A programme of clinical studies was carried out to determine the basic efficacy and safety of 2% nedocromil sodium eye drops (Tilavist) in treating allergic conjunctivitis, in 2,905 patients from 3–76 years of age. Results of all the double-masked placebo comparative studies completed to date - five in vernal keratoconjunctivitis (VKC), five in perennial (PAC) and 16 in seasonal allergic conjunctivitis (SAC) - have been assessed in a statistical overview analysis.
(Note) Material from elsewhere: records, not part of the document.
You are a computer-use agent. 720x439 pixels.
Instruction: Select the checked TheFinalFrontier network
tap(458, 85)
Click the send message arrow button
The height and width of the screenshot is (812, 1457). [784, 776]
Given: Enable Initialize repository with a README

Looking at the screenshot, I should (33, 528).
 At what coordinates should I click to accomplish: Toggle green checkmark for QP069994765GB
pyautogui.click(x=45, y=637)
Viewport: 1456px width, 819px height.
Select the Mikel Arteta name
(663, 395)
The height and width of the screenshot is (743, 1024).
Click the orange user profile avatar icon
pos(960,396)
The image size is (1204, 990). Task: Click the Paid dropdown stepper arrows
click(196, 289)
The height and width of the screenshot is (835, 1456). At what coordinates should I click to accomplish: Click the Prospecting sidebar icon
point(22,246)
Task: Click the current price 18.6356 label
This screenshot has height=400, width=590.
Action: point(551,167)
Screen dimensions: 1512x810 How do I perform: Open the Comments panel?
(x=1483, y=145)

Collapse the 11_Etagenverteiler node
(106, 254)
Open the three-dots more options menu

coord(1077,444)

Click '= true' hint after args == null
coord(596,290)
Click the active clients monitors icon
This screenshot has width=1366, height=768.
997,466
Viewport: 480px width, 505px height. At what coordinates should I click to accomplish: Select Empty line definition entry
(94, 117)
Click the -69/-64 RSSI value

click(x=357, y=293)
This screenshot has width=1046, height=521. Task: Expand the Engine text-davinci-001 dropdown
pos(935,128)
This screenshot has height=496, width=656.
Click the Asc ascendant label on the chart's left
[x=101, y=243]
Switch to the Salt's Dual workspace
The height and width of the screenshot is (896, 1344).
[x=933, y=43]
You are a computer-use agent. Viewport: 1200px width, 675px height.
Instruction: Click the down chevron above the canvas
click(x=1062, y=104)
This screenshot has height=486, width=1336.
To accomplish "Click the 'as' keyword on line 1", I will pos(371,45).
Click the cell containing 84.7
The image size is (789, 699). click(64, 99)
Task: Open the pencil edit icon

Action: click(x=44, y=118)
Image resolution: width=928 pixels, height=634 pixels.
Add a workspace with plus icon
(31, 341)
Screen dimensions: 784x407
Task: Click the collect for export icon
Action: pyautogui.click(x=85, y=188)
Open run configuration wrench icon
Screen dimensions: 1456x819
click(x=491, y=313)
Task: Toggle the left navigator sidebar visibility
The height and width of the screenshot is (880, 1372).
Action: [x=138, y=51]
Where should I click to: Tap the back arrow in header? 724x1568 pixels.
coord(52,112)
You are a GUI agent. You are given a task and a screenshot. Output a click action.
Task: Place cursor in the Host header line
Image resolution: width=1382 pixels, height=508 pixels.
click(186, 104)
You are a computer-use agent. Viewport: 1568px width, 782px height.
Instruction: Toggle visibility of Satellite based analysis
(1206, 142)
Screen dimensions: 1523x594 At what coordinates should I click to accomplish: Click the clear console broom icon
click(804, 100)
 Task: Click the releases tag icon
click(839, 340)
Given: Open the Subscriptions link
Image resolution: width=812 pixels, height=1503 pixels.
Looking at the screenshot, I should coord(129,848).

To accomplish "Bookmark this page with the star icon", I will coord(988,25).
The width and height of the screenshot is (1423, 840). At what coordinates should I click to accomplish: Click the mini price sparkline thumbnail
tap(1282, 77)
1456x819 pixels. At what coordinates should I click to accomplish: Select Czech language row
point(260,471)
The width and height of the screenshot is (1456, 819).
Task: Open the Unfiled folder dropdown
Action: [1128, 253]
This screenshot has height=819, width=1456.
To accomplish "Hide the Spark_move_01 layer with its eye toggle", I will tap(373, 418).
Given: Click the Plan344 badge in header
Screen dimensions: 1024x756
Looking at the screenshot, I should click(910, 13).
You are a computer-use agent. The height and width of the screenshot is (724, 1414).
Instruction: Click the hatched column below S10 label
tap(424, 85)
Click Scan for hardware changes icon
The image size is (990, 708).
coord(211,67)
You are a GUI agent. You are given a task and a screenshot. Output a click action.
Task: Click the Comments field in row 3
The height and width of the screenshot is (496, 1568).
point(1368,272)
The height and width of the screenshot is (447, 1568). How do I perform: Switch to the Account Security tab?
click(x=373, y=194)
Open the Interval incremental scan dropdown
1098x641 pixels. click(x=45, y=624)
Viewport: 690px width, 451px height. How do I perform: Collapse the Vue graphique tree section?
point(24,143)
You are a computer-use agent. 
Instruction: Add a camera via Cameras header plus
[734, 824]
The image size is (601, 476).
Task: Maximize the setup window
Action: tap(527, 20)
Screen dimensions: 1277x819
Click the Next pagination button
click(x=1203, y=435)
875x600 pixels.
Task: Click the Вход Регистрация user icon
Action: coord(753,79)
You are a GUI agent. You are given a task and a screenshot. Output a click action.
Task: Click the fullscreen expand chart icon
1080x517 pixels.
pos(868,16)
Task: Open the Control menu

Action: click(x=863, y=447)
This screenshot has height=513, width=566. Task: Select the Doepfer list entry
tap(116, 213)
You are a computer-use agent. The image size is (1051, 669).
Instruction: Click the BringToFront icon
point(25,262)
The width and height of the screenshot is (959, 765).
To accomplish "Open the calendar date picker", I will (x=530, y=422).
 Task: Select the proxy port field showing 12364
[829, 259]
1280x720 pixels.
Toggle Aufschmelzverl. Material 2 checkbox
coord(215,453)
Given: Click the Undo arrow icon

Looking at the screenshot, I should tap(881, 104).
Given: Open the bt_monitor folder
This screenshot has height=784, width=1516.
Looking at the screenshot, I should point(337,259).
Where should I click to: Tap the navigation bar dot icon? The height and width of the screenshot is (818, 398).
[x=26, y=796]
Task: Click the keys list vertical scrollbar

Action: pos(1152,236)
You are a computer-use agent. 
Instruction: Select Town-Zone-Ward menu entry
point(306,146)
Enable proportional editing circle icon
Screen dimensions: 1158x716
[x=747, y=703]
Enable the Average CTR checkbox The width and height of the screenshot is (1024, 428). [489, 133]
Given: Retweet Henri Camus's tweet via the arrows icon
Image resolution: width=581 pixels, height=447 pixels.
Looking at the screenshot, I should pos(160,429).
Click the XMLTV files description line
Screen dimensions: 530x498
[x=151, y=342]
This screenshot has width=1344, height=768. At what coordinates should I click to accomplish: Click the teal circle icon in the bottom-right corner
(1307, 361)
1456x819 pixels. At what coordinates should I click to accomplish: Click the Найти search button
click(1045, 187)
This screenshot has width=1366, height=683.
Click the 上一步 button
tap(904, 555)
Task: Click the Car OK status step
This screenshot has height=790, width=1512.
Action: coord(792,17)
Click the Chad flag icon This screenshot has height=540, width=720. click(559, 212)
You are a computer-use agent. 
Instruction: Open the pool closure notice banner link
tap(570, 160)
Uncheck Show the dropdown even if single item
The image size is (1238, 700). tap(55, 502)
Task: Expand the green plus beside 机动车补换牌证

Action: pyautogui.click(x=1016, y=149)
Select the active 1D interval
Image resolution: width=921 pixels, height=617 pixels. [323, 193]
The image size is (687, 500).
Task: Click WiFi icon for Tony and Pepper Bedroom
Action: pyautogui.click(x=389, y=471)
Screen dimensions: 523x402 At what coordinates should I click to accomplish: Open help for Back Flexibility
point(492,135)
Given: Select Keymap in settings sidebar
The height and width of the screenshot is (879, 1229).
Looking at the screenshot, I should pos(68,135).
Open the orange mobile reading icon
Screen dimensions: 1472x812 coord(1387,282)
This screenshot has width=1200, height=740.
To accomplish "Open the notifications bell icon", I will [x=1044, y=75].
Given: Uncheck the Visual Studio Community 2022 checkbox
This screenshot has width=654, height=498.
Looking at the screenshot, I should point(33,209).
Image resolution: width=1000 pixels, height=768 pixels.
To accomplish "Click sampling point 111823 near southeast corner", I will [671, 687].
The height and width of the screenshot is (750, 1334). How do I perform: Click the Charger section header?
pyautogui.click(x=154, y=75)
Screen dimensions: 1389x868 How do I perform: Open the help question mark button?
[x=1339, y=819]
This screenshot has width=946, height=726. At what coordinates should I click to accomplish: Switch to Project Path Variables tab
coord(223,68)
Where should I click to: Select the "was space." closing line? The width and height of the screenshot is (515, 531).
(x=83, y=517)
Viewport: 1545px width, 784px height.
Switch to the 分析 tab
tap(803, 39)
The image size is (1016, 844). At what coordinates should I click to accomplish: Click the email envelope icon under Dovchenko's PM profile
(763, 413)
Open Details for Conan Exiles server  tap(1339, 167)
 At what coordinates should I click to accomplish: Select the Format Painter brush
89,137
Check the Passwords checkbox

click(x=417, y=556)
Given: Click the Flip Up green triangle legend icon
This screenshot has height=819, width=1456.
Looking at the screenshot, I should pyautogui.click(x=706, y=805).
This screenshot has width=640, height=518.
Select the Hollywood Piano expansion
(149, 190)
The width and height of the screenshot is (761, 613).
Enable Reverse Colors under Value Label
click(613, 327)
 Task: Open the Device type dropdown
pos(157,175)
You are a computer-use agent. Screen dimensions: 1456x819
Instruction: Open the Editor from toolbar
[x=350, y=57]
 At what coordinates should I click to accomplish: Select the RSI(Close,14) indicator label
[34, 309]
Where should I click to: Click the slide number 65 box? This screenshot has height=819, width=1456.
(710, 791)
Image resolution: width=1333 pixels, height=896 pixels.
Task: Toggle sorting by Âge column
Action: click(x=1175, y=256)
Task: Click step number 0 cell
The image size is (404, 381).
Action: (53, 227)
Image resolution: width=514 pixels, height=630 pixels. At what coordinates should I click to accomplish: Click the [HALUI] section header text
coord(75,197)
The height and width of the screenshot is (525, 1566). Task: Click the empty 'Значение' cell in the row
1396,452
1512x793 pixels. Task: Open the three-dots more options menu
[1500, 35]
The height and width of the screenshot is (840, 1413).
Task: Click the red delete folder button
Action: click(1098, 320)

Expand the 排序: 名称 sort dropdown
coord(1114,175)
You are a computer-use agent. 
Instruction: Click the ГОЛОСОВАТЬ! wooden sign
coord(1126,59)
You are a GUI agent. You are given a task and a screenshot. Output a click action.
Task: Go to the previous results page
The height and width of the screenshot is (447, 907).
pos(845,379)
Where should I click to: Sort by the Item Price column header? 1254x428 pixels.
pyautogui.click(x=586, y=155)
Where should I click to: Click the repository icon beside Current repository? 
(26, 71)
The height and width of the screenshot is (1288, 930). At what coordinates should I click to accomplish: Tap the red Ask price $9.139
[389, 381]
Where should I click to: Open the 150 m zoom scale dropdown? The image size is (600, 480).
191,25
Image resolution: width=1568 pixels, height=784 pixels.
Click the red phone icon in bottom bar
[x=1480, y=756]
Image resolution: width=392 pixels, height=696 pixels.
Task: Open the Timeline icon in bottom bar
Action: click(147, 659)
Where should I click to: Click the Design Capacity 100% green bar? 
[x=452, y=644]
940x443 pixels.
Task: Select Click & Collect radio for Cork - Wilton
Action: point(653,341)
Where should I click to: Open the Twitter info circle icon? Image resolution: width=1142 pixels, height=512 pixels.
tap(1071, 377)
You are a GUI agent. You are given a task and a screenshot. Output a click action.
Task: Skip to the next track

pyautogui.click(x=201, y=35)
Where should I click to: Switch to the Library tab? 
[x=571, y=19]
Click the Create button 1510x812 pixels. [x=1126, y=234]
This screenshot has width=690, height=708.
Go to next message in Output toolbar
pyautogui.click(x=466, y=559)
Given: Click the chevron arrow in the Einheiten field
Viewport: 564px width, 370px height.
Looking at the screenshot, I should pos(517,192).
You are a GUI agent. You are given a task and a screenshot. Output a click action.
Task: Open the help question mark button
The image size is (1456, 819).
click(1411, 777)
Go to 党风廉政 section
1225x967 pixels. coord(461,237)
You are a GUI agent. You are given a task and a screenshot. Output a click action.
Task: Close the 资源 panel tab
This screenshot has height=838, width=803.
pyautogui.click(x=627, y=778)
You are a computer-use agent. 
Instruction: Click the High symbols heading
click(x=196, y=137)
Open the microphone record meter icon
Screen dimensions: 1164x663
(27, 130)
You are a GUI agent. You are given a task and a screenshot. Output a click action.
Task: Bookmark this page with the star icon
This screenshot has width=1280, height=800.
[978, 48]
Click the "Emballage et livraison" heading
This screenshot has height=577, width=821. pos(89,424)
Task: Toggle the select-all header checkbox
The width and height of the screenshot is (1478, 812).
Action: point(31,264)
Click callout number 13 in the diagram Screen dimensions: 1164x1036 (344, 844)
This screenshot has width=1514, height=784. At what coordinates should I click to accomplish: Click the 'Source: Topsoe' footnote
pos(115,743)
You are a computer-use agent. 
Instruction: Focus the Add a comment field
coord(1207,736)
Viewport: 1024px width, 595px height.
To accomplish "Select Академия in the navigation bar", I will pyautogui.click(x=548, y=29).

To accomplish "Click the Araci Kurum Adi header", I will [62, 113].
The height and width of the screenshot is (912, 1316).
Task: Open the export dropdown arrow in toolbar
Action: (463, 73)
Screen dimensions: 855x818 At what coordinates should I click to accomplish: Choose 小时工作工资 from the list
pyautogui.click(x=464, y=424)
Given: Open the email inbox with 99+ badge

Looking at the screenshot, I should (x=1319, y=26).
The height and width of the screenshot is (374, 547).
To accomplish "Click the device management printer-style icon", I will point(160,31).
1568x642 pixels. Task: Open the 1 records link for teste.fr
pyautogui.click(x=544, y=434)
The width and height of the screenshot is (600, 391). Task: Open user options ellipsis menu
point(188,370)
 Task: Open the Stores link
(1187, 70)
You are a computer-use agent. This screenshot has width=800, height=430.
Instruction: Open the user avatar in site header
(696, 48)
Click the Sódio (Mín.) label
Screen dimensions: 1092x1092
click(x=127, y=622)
Nedocromil sodium, administered four times daily to 153 patients with VKC, was significantly more effective than placebo (155 patients) and in the clinicians' opinion gave good control in 76% of cases, compared with 46% for placebo (p < 0.001). Patients with chronic symptoms of PAC also responded better to nedocromil sodium given four times daily (n = 146) rather than twice daily (n = 86), and significantly more patients (p < 0.001) were effectively controlled by four times daily treatment with nedocromil sodium (72%) than with placebo (47%; n= 156). Twice-daily dosage with nedocromil sodium (n = 677) was adequate for SAC, however, and the treatment was statistically better than placebo (p < 0.01-p < 0.001) whether dosed twice or four times daily. Speed of action was assessed in seven SAC studies in which 79% of all patients (n = 295) using nedocromil sodium had experienced relief of symptoms when questioned, half of them within 15 minutes and 74% during the first hour after dosing. Test treatments were well-accepted by both adults and children, and there were no major adverse events. Minor irritations reported more frequently with nedocromil sodium than placebo were stinging or burning of the eyes on application of the drops and a distinctive taste, noted by 5% of the active treatment group (n = 1,552).